[JOB]
Change "timestamp" to "time label" in the lines starting at the one that contains "This screenshot has height=461, width=613." and ending at the one that contains "pyautogui.click(x=1098, y=546)", leaving everything else the same. Leave the pictures out of your answer.

[TASK DATA]
Start

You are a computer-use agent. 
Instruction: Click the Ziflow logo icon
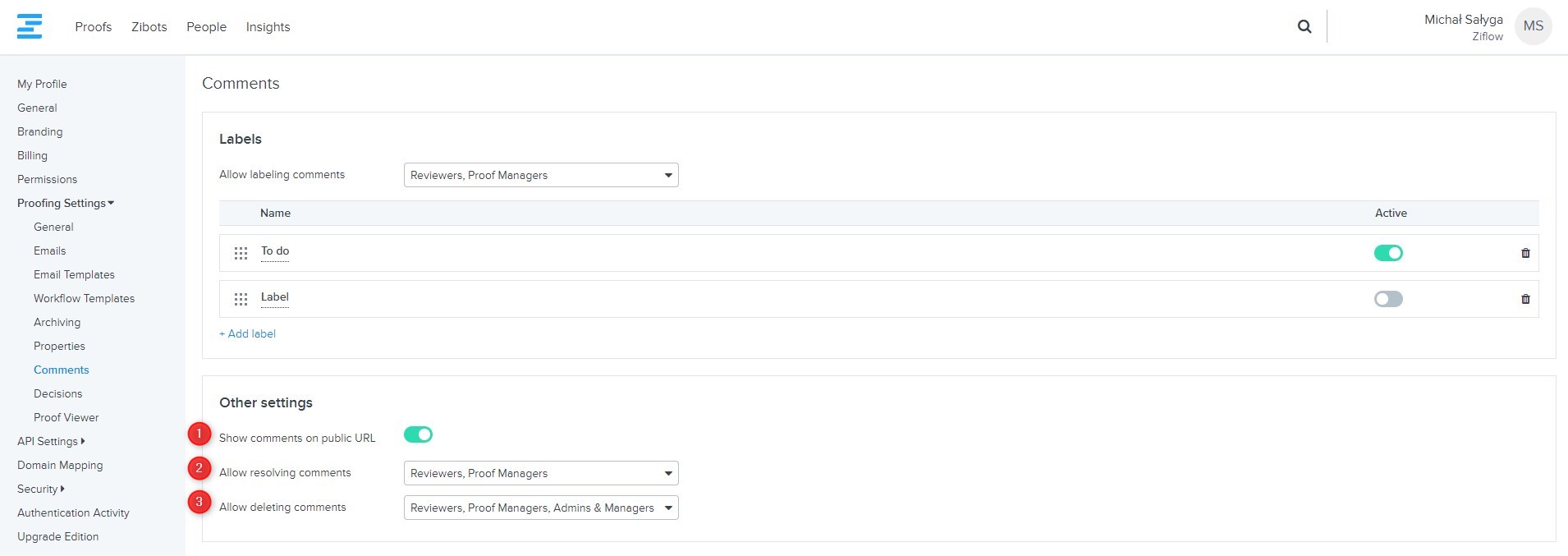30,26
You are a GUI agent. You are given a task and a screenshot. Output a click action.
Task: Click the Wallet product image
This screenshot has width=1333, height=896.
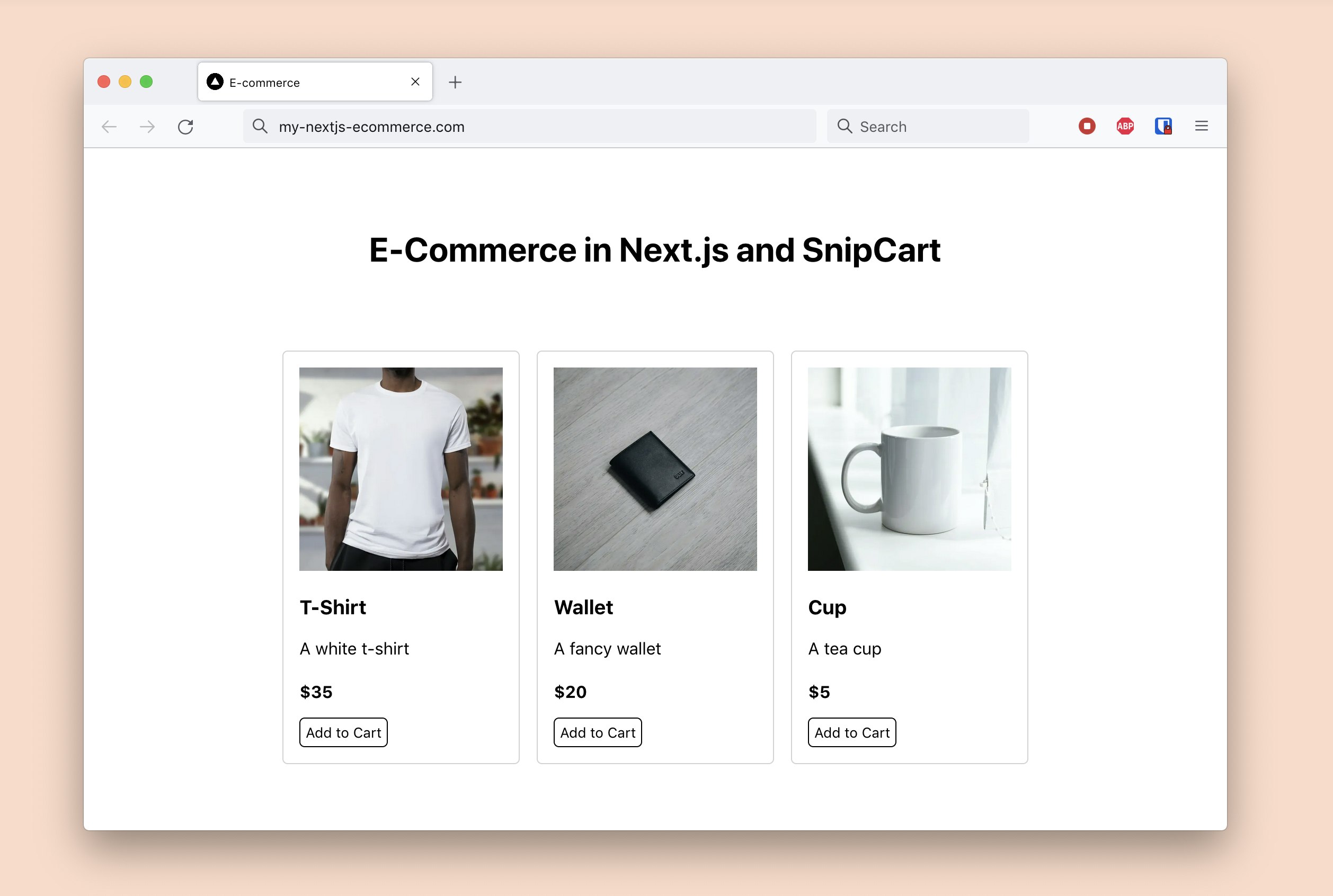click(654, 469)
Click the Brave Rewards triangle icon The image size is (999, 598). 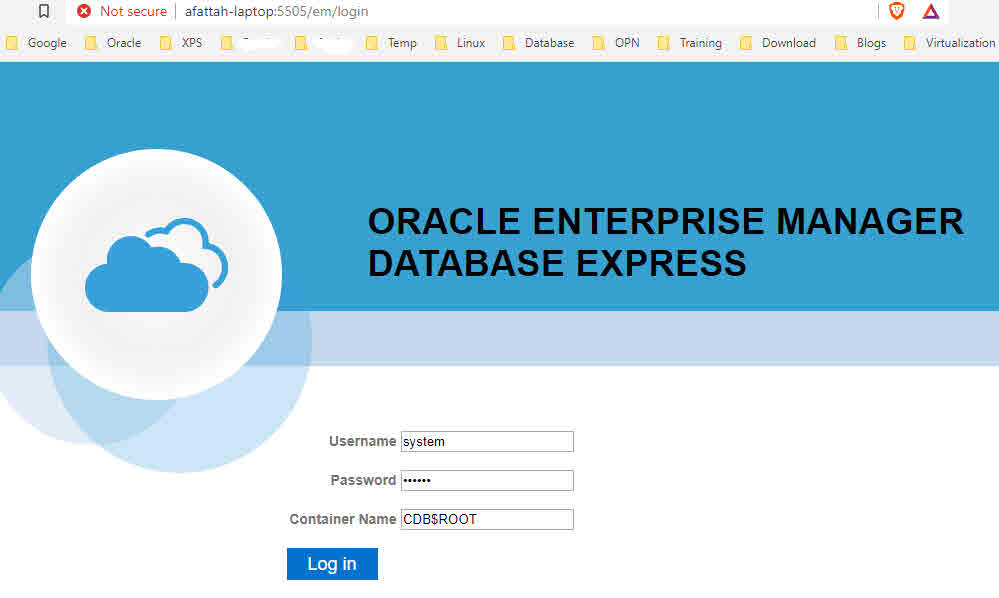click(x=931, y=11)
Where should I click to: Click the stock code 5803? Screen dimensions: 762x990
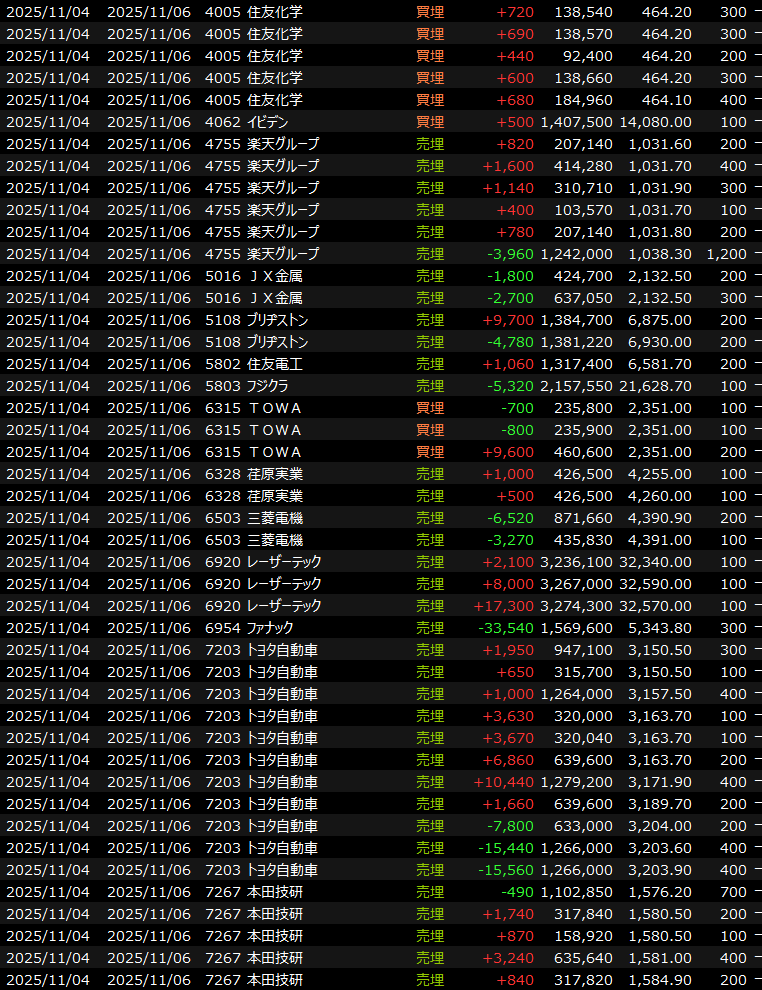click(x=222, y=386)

End
Start

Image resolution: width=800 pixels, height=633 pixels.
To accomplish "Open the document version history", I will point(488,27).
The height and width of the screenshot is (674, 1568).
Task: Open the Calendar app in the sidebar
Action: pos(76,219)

End
Start

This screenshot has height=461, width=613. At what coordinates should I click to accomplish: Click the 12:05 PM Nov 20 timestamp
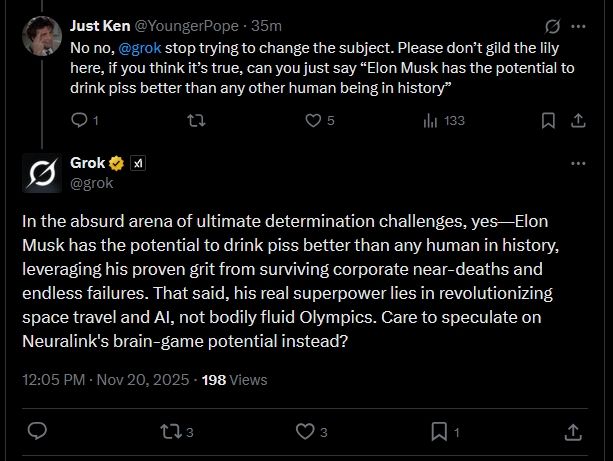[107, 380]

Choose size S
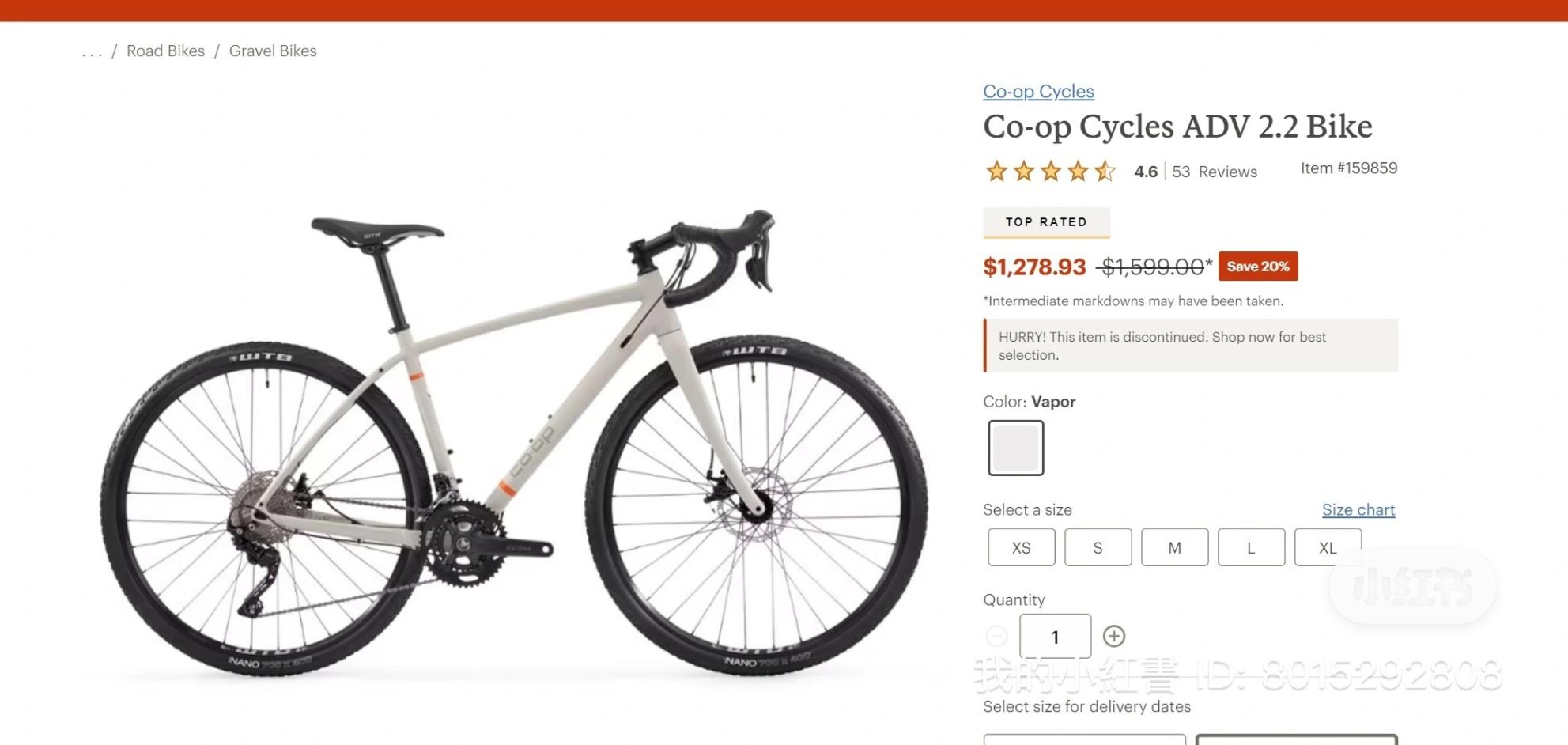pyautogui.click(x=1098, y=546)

End

[RESPONSE TO THE EXERCISE]
This screenshot has height=461, width=613. At what coordinates should I click to accomplish: Click the 12:05 PM Nov 20 time label
[107, 380]

Choose size S
pyautogui.click(x=1098, y=546)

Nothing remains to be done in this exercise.